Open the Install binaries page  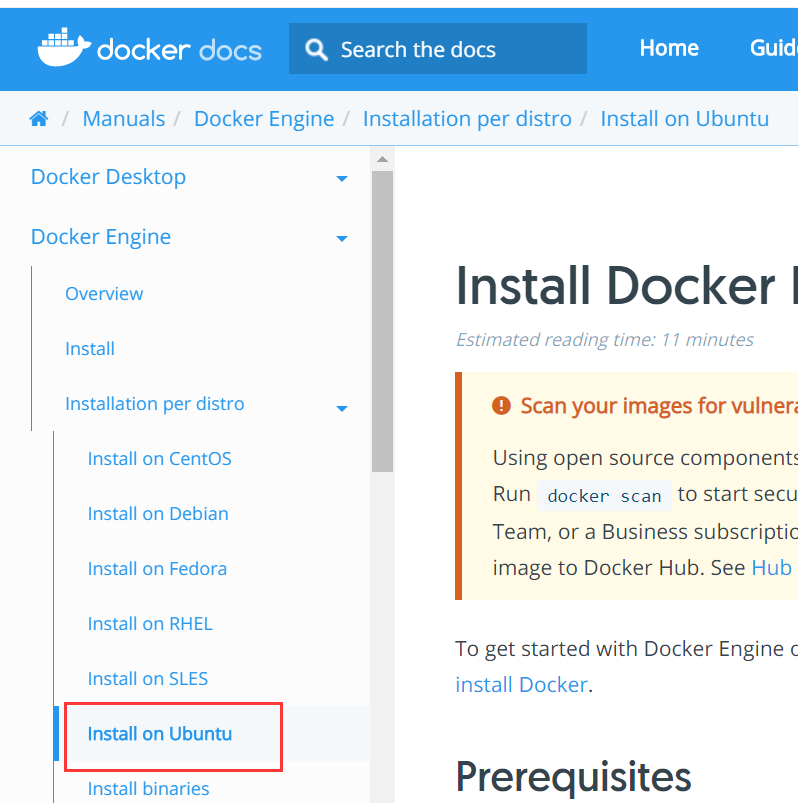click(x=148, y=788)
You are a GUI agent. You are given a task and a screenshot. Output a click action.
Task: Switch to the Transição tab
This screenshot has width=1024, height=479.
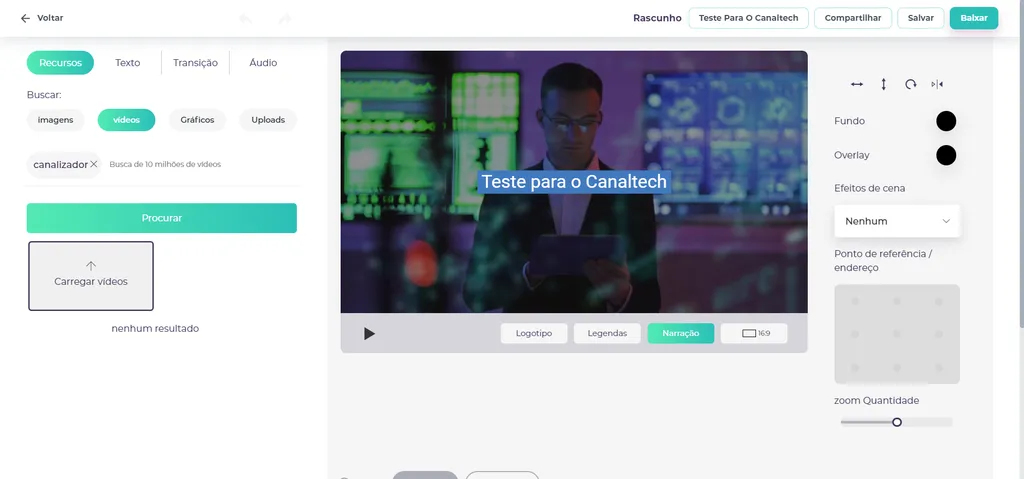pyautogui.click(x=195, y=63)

What the task requires >> How many rows above contain the word "screenshot", with case counting? Reply with the number only.

Written response >> 2